**What the exercise asks**
From the entries below, output the line with "Click the Couldn't" and each following line up to and including the line with "Select the Email", exactly as written.

#### Supplied material ####

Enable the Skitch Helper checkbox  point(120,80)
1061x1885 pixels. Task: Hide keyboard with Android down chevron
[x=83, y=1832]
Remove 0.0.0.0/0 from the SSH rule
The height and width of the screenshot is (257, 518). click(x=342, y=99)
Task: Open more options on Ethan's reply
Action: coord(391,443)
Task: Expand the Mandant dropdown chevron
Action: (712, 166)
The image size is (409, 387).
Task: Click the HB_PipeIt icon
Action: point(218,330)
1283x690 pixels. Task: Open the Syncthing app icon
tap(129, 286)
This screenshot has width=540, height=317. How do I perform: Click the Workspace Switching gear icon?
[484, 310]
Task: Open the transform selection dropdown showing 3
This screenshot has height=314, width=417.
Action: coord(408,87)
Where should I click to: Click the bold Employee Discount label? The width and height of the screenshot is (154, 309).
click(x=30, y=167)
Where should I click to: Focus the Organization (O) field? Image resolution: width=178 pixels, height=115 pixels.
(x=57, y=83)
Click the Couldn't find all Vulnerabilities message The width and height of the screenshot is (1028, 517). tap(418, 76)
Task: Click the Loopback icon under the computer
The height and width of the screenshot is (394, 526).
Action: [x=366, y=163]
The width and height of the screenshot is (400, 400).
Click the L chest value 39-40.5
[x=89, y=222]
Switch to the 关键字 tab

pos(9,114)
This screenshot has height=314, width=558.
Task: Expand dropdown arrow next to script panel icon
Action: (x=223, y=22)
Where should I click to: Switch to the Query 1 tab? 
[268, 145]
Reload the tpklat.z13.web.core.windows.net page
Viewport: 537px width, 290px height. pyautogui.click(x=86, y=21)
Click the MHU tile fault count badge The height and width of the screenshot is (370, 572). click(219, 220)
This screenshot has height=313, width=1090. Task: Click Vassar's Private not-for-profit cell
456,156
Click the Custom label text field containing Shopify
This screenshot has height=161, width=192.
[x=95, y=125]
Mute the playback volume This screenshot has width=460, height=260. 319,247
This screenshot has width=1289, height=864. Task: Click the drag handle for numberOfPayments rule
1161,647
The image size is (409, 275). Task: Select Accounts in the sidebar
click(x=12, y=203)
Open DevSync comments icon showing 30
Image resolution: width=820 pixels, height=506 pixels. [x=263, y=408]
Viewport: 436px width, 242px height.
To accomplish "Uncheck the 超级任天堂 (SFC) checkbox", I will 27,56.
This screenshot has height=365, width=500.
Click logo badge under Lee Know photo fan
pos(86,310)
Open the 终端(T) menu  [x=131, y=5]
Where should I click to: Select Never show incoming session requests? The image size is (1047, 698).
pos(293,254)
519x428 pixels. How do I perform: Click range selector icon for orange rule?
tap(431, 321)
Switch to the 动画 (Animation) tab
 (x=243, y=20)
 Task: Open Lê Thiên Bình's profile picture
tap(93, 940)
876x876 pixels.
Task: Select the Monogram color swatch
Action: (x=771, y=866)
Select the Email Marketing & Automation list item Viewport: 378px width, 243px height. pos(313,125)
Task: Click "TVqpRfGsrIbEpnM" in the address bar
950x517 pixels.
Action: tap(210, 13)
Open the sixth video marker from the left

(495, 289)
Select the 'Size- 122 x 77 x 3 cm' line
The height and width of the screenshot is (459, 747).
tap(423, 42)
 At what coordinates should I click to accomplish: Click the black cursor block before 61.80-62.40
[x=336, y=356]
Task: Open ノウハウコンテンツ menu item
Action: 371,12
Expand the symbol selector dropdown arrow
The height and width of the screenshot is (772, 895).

####

**Response below**
Click the Couldn't find all Vulnerabilities message The width and height of the screenshot is (1028, 517). tap(418, 76)
Task: Click the Loopback icon under the computer
The height and width of the screenshot is (394, 526).
Action: [x=366, y=163]
The width and height of the screenshot is (400, 400).
Click the L chest value 39-40.5
[x=89, y=222]
Switch to the 关键字 tab

pos(9,114)
This screenshot has height=314, width=558.
Task: Expand dropdown arrow next to script panel icon
Action: (x=223, y=22)
Where should I click to: Switch to the Query 1 tab? 
[268, 145]
Reload the tpklat.z13.web.core.windows.net page
Viewport: 537px width, 290px height. pyautogui.click(x=86, y=21)
Click the MHU tile fault count badge The height and width of the screenshot is (370, 572). click(219, 220)
This screenshot has height=313, width=1090. Task: Click Vassar's Private not-for-profit cell
456,156
Click the Custom label text field containing Shopify
This screenshot has height=161, width=192.
[x=95, y=125]
Mute the playback volume This screenshot has width=460, height=260. 319,247
This screenshot has width=1289, height=864. Task: Click the drag handle for numberOfPayments rule
1161,647
The image size is (409, 275). Task: Select Accounts in the sidebar
click(x=12, y=203)
Open DevSync comments icon showing 30
Image resolution: width=820 pixels, height=506 pixels. [x=263, y=408]
Viewport: 436px width, 242px height.
To accomplish "Uncheck the 超级任天堂 (SFC) checkbox", I will 27,56.
This screenshot has height=365, width=500.
Click logo badge under Lee Know photo fan
pos(86,310)
Open the 终端(T) menu  [x=131, y=5]
Where should I click to: Select Never show incoming session requests? The image size is (1047, 698).
pos(293,254)
519x428 pixels. How do I perform: Click range selector icon for orange rule?
tap(431, 321)
Switch to the 动画 (Animation) tab
 (x=243, y=20)
 Task: Open Lê Thiên Bình's profile picture
tap(93, 940)
876x876 pixels.
Task: Select the Monogram color swatch
Action: (x=771, y=866)
Select the Email Marketing & Automation list item Viewport: 378px width, 243px height. pos(313,125)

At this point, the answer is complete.